> _Given problem 1_
Pick out each line of the entries that contains the word "tool".

Dave, I'm not sure if you couldn't see the hinge, possibly wearing the wrong spectacles!, or whether you're suggesting that I spend my days drilling blanks. If the former, this shot should help, but if the latter, I reckon my wife will come over there and deal with you, she thinks that I'm spending too much time in the shed as it is!


----------



## curiousgeorge (Nov 6, 2006)

I like your clamp Harry. I went an even simpler route. I used a 6" wood hand screw clamp with V notches cut in it. I was going to include a picture, but my camera just went south on me.

Edited: Well, I got the camera working for now so here is the pic of the clamp.


----------



## bobj3 (Jan 17, 2006)

Hi Harry

I hope I'm not stepping out of turn, and I know some of the fun is drilling the blanks out but why not just buy them drilled out..?

The guy below is down under..

http://gpwoodturning.yahoostore.com...front/view_by_category?category_id=1107136753

http://gpwoodturning.yahoostore.com...front/view_by_category?category_id=1107136754

http://gpwoodturning.yahoostore.com...front/view_by_category?category_id=1107136767

========



harrysin said:


> Dave, I'm not sure if you couldn't see the hinge, possibly wearing the wrong spectacles!, or whether you're suggesting that I spend my days drilling blanks. If the former, this shot should help, but if the latter, I reckon my wife will come over there and deal with you, she thinks that I'm spending too much time in the shed as it is!


----------



## Dr.Zook (Sep 10, 2004)

*Overlooked*

Harry what I should have said was, I OVERLOOKED the hinge when I looked at the first pic.  I realized from the second one there had to be a hinge.  There is nothing wrong with my eyes. I only need glasses to see with.  Tell the SWMBO I was not suggesting you spend more time in the shed, but you could drill a lot of blanks. Turn a bunch of pens, then send them to your friends up over. or all over. Preferably this direction.


----------



## harrysin (Jan 15, 2007)

George, the drilling jig which was described by a friend of mine is the same basic idea as yours but in true Bj style was made from scraps left over from the turning centre. You're photography matches the quality of you're work.

Dave, you're hints have been duly noted!

Bj., Let me assure you that you're comments are always appreciated, even though on very rare occasions we disagree! There are two reasons why I have decided to make my own blanks, the photo. answers one, I'm sure that you will pick the one that I drilled, the second is, as you know, most of my timber is donated by friends and friends of friends so why spend money?, you of all people should appreciate that.


----------



## bobj3 (Jan 17, 2006)

> _Given problem 2_
Reproduce the part of the forum thread that begins at the words "Harry what I" and stops after "(Jan 15, 2007)".

> _Material_
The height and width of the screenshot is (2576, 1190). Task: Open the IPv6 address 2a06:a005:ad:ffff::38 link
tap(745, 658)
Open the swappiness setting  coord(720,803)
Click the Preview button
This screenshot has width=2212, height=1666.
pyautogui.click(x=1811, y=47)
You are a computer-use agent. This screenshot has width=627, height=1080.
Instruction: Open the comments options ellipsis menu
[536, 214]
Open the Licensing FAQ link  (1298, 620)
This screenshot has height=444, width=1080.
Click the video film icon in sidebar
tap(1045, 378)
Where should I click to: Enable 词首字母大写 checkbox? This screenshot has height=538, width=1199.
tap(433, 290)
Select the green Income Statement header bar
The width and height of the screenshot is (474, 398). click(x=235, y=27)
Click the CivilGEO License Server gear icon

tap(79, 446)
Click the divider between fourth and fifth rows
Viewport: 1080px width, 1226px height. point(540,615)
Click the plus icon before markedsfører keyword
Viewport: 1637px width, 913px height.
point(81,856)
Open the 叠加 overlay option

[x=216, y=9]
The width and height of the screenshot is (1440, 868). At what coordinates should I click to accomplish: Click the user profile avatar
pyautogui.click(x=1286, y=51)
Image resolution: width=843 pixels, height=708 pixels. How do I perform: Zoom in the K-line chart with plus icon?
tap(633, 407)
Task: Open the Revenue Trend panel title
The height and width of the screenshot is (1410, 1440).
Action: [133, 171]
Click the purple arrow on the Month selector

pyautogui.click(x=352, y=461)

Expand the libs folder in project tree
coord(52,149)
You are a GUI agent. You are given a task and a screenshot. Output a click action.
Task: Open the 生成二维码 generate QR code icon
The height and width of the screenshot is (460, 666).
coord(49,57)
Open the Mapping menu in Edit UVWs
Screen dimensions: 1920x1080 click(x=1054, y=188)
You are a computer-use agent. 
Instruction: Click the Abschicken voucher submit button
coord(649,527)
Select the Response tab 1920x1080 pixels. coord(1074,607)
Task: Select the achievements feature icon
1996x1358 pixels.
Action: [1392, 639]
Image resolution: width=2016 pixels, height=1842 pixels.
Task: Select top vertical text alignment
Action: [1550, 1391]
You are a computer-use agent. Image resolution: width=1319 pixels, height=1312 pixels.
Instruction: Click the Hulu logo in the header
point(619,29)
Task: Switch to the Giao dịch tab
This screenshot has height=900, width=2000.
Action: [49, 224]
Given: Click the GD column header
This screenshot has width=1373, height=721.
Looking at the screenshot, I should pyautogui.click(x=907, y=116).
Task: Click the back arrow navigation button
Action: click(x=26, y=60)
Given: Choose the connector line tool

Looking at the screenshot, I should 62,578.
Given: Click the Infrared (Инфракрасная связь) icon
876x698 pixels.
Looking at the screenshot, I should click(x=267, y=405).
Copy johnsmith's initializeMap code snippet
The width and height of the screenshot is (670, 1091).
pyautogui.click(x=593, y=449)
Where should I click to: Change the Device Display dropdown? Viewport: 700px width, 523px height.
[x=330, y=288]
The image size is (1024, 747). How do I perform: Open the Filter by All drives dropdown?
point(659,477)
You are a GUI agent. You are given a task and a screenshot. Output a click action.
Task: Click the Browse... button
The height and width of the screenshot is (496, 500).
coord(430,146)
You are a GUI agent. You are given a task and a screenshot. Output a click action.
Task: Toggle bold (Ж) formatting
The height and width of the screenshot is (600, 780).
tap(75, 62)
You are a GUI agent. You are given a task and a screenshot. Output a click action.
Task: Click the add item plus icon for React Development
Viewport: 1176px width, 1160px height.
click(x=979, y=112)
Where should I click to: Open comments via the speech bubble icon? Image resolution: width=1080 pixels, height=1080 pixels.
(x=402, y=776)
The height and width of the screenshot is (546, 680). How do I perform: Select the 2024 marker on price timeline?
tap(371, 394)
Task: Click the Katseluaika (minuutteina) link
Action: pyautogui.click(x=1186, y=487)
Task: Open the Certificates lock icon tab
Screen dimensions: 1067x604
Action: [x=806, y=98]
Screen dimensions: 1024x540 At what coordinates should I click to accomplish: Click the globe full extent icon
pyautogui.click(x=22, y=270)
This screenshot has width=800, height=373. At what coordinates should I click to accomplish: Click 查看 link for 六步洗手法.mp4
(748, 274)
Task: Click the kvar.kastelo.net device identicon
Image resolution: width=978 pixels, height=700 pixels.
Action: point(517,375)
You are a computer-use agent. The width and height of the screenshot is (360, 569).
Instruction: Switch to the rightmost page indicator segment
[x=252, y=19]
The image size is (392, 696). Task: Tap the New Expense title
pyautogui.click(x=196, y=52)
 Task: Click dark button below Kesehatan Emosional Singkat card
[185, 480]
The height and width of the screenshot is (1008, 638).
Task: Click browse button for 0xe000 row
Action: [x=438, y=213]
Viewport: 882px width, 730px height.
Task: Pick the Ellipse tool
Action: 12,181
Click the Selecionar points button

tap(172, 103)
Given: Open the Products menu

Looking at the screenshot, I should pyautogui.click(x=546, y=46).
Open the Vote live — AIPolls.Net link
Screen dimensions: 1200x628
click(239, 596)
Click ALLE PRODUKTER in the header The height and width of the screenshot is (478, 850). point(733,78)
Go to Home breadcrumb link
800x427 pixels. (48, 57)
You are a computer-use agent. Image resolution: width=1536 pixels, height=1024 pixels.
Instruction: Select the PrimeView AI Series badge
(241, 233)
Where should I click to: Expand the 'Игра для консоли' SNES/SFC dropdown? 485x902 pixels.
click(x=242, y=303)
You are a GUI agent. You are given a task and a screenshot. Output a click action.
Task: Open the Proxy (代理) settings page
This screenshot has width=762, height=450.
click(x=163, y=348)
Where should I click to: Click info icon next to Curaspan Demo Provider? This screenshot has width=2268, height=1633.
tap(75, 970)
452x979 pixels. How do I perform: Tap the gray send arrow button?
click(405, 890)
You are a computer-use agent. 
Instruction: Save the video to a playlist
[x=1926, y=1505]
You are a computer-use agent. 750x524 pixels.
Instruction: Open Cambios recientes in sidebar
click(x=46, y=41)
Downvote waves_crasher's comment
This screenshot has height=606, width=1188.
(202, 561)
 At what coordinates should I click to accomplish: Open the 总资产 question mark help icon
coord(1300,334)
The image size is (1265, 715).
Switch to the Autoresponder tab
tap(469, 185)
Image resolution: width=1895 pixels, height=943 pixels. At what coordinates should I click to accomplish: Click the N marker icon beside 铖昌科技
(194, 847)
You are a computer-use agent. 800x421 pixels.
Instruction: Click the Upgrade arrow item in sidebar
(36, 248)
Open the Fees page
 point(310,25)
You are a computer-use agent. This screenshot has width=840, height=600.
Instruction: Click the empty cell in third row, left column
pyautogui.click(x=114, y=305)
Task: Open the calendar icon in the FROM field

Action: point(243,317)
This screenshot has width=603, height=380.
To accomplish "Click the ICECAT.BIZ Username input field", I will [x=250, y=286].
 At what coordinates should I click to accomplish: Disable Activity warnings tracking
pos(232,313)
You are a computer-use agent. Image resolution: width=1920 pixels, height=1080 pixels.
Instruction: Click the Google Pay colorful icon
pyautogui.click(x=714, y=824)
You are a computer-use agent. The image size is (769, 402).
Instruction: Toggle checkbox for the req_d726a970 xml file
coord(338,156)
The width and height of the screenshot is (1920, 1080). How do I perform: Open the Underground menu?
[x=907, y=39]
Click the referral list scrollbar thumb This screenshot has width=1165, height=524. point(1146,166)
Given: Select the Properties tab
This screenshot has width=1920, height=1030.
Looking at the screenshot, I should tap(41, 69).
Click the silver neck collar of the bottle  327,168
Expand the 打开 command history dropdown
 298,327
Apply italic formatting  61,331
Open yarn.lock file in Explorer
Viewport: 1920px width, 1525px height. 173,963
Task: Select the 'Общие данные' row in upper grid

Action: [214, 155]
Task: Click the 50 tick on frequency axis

> _Expected output 1_
Given: Choose the connector line tool
Task: Pick the Ellipse tool

> _Expected output 2_
Harry what I should have said was, I OVERLOOKED the hinge when I looked at the first pic.  I realized from the second one there had to be a hinge.  There is nothing wrong with my eyes. I only need glasses to see with.  Tell the SWMBO I was not suggesting you spend more time in the shed, but you could drill a lot of blanks. Turn a bunch of pens, then send them to your friends up over. or all over. Preferably this direction.


----------



## harrysin (Jan 15, 2007)